Cagliari: Sant’Efisio rientra nella sua chiesetta, il voto è sciolto

Oggi 4 maggio, un po’ dopo le 21,  il simulacro del santo, preceduto da 1500 fedeli in costume e da tanti cavalieri,   è partito da Giorgino per tornare in città, alle 23,15 è giunto nella sua chiesa di Stampace


di Antonio Tore

Anche quest’anno la popolazione di Cagliari e di tutta la Sardegna, mantiene fede al voto fatto dalla municipalità nel 1656 affinché liberasse Cagliari dalla peste. Migliaia di persone festanti hanno fatta ala al corteo che accompagnava il cocchio.

Tanta la gente che ha aspettato il rientro del Santo assiepata lungo le strade moltissima davanti alla scalinata di Sant’Anna, a detta di tutti, mai si era vista una moltitudine del genere il 4 maggio,  giorno dello scioglimento del voto.

Il rientro del cocchio dal lungo viaggio che lo ha portato mercoledì sera a Nora, è stato accompagnato dalla sfilata dei gruppi folkloristici in arrivo dalla Sardegna: 52 gruppi folk (circa 1.500 persone), 150 cavalieri e 5 plotoni di miliziani per un totale di 70 persone.

In particolare, il Primo plotone ha sfilato con lo stendardo dei Miliziani e la bandiera della Sardegna, il Secondo plotone con lo stendardo di Sant’Eulalia in rappresentanza del quartiere Marina, il Terzo plotone con lo stendardo di San Giacomo del quartiere Villanova, il Quarto plotone con lo stendardo di Sant’Anna di Stampace e infine il Quinto plotone dell’Arciconfraternita del Gonfalone sotto l’egida di Sant’Efisio.

Il tragitto cittadino ha seguito a ritroso le strade, identiche a quello dell’andata con un lungo corteo di costumi variopinti.

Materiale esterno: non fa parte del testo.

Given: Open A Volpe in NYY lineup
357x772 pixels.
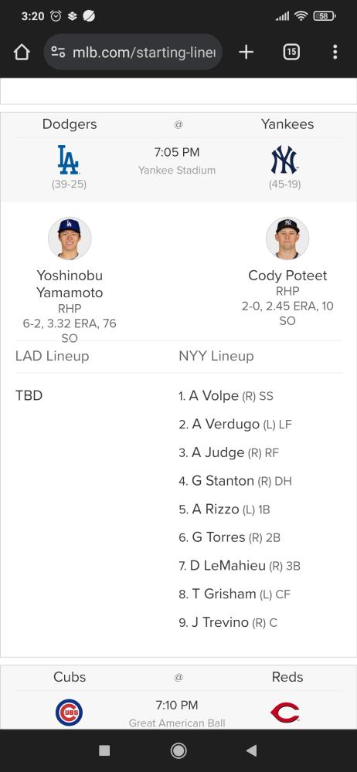Looking at the screenshot, I should tap(214, 395).
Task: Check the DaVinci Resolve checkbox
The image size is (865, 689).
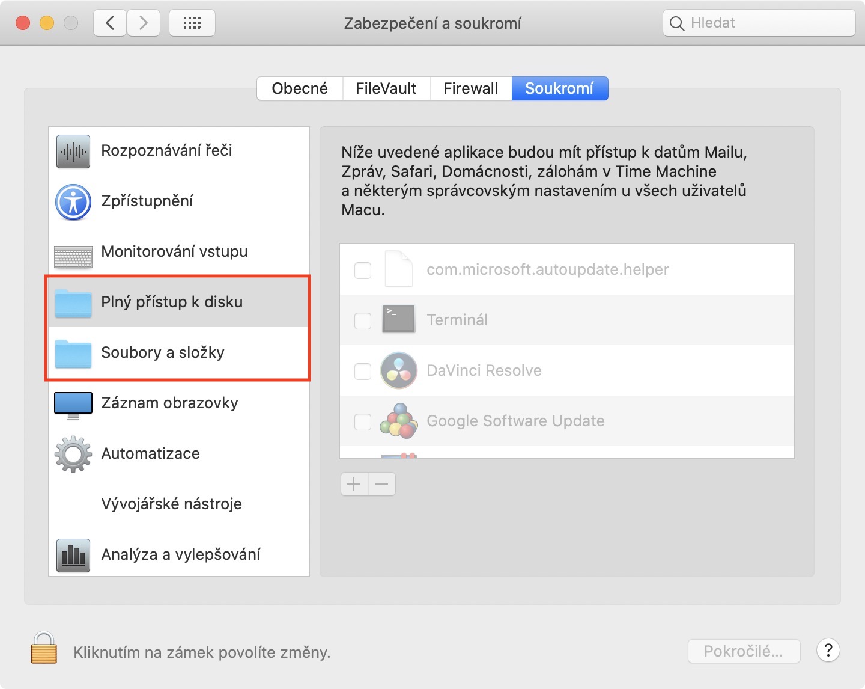Action: tap(363, 372)
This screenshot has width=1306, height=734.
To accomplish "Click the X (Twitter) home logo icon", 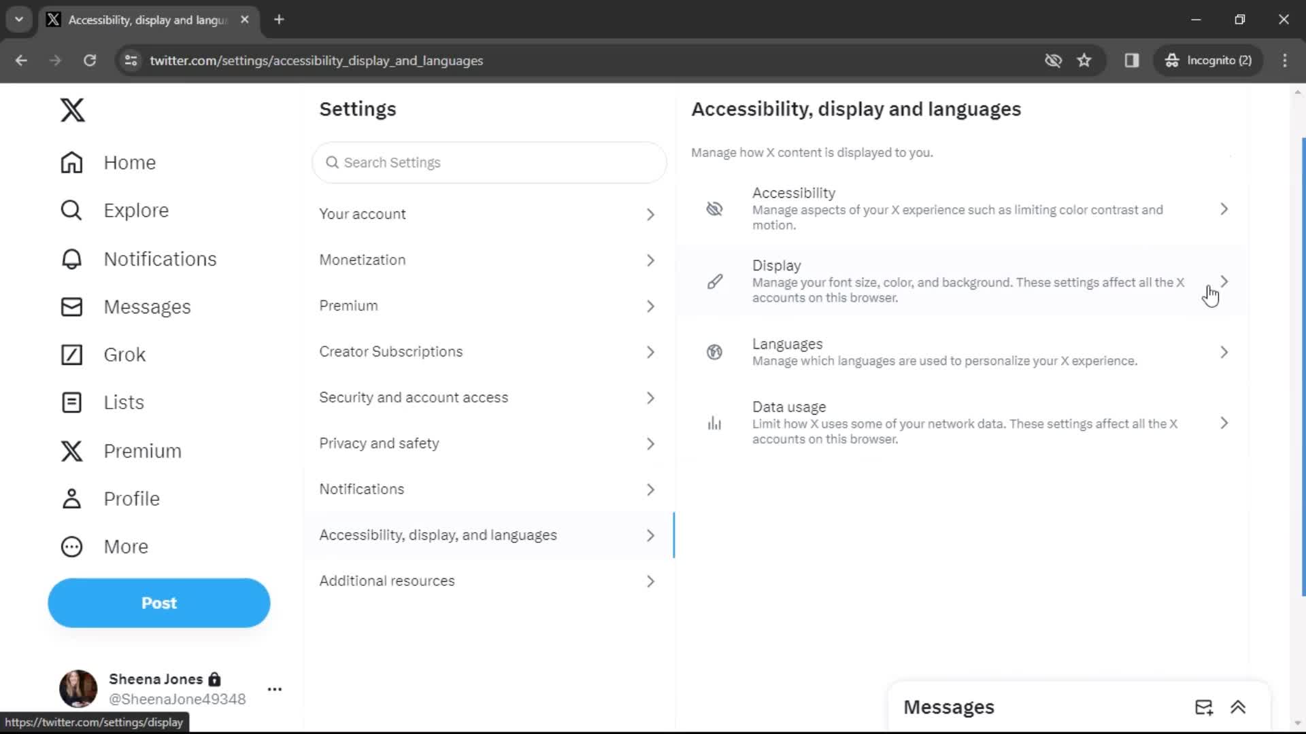I will [71, 109].
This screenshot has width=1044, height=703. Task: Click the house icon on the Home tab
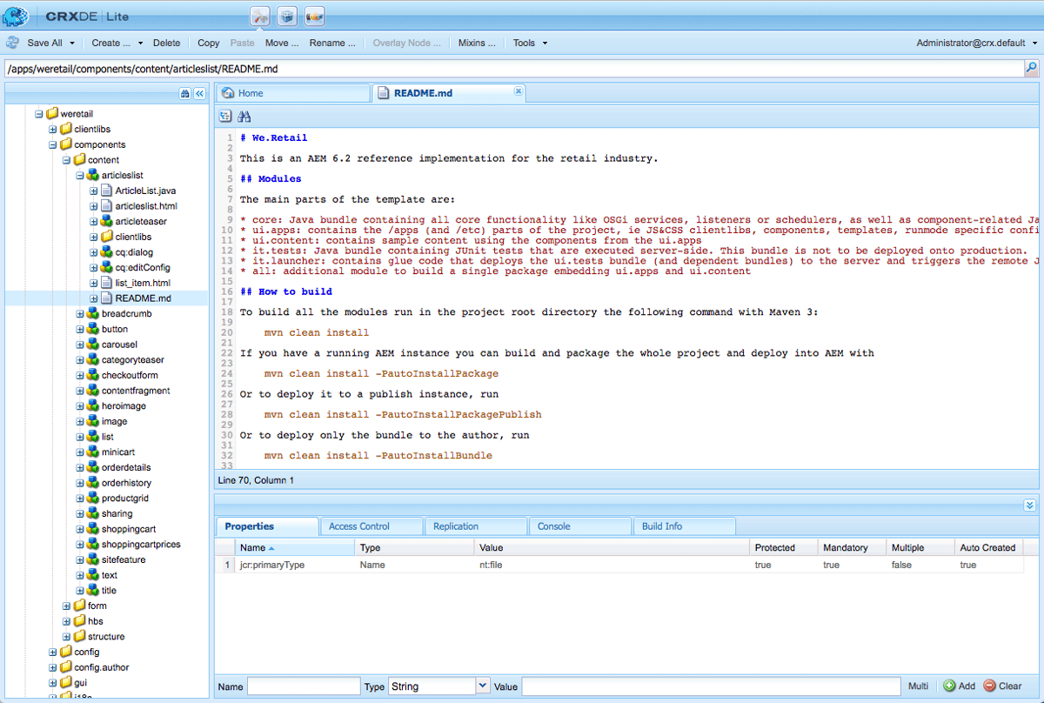226,92
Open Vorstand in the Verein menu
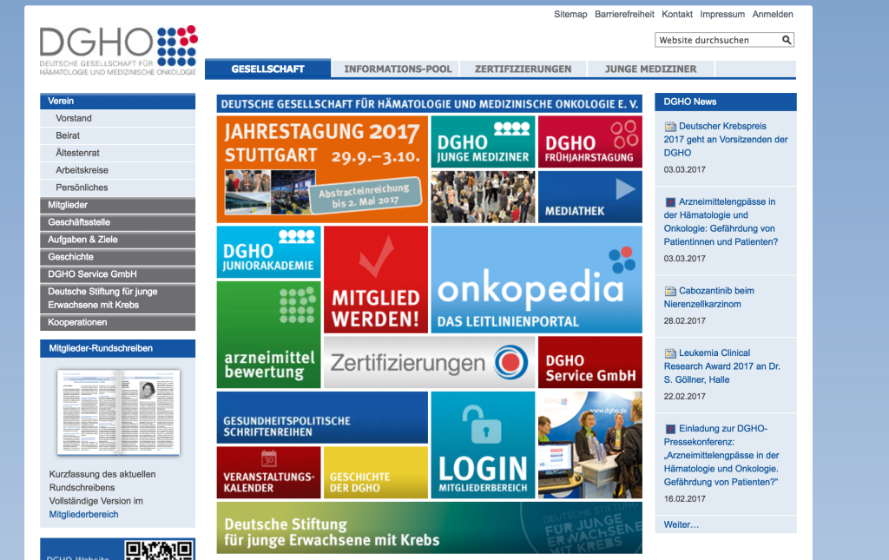The width and height of the screenshot is (889, 560). [x=74, y=118]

La processione, quindi, dal ponte della Scafa e, attraverso viale La Playa, via Sassari (parte bassa), piazza Matteotti, via Roma (lato portici e Comune), largo Carlo Felice, via Crispi, via Sassari (parte alta), corso Vittorio Emanuele II, piazza Yenne e via Azuni si è conclusa alle 23,15 in via Sant’Efisio, nella piccola chiesa dedicata al santo.

Durante il percorso in città, il passaggio del Santo è stato salutato dai canti religiosi dei cori polifonici di Su Masu di Elmas (di fronte alla stazione ferroviaria) , Polifonico di Selargius (sotto i portici del palazzo municipale via Roma), Kellarious di Selargius (in via Crispi all’angolo con via Giò Maria Angioy), Polifonico Folcloristico di Sanluri (in pazza Del Carmine davanti al palazzo del Tar), I Nuraghi di Sestu (nel corso Vittorio Emanuele all’angolo con via Angioy), Funtan’e Olia di Sinnai (nella parte centrale di via Sassari), S’Arrodia di Sinnai (in via Azuni sulla scalinata della chiesa di Sant’Anna).

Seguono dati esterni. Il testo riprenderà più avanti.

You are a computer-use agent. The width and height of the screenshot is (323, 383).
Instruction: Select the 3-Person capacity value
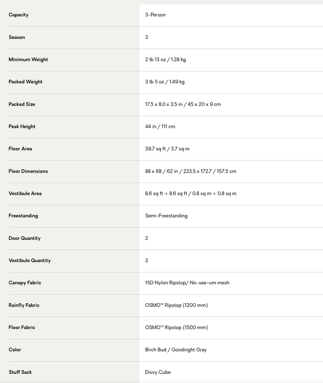(155, 15)
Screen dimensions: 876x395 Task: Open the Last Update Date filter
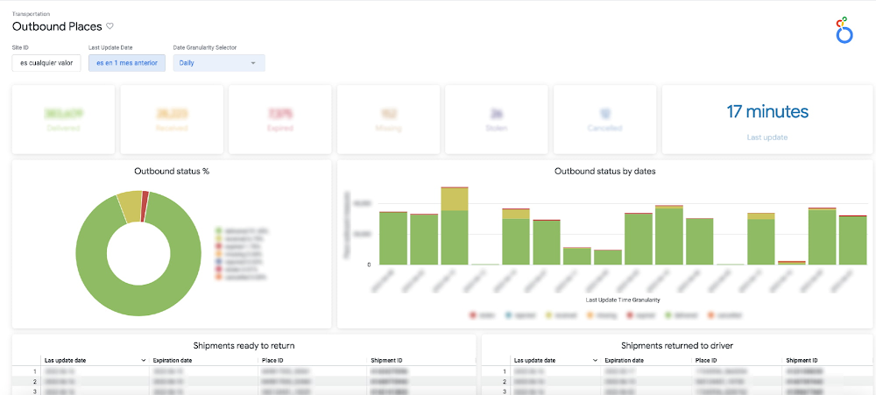click(x=126, y=63)
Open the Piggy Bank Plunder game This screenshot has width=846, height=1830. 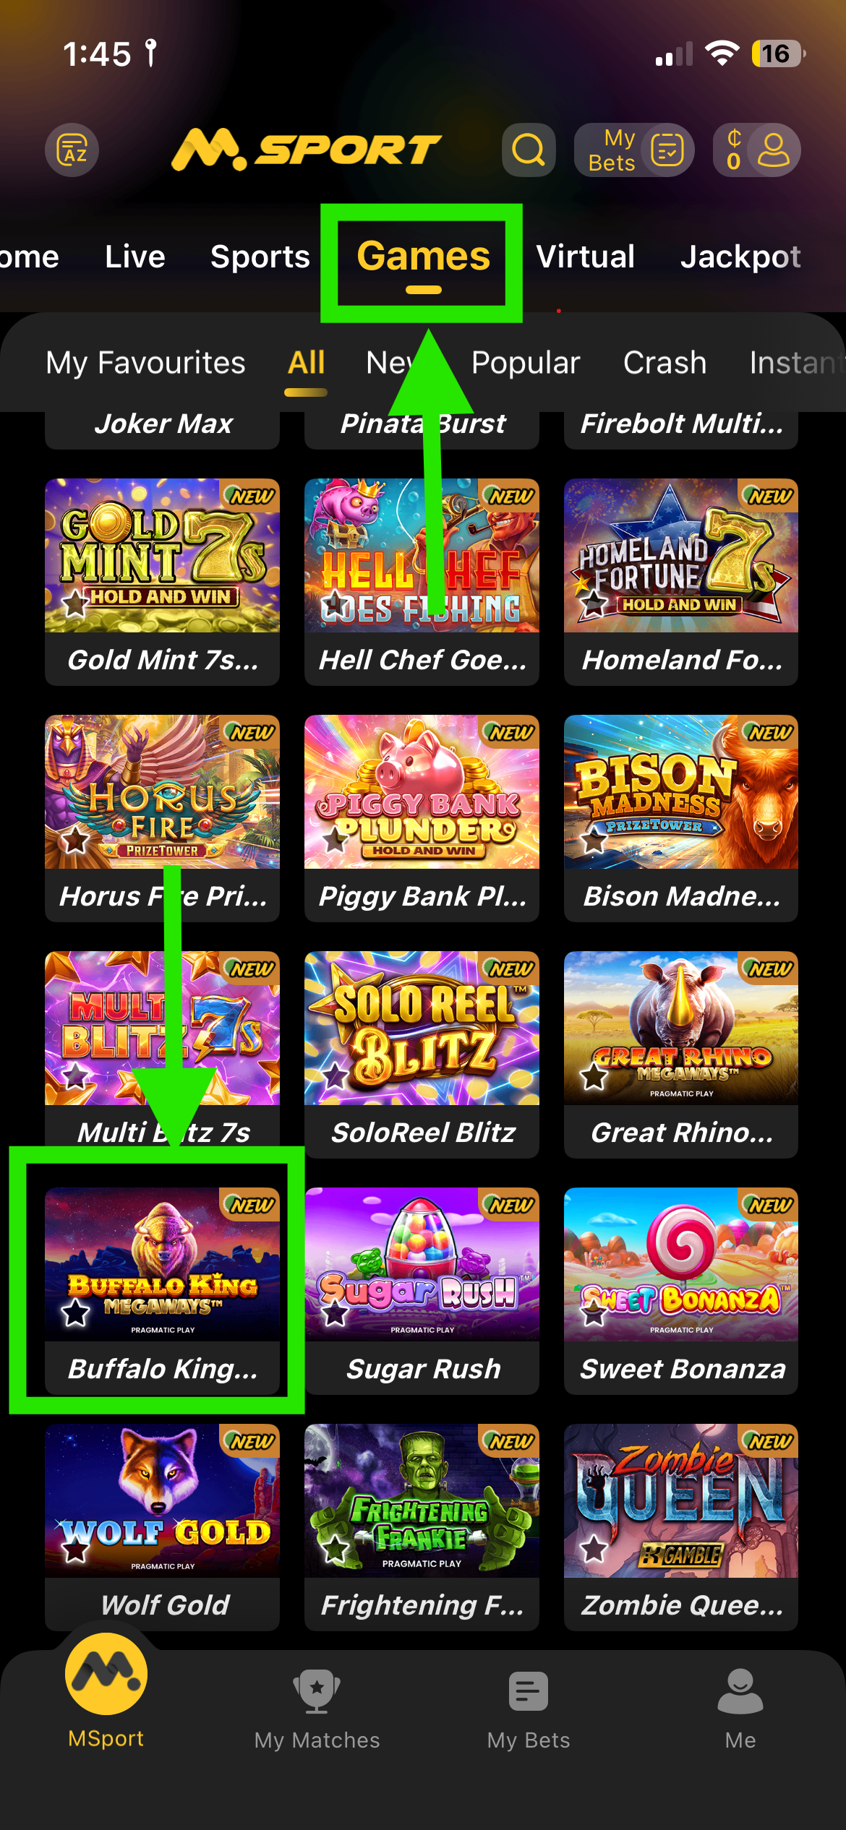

Tantissima folla, come detto.  ha seguito il corteo del rientro di Sant’Efisio e si è assiepata lungo il percorso. Moltissimi cagliaritani, ma anche tanti turisti, hanno riempito gli spazi, soprattutto, di piazza Yenne e via Azuni, proprio in prossimità della chiesetta del santo, apprezzando il suono delle launeddas e  i canti dei gruppi folcloristici.

Sant’Efisio al momento dell’entrata nella sua       chiesa è stato salutato da dei colorati  fuochi d’artificio, mentre ancora una folla ha assistito    al  rito dello scioglimento del voto, sia all’interno della chiesa, sia  dalla piazzetta antistante.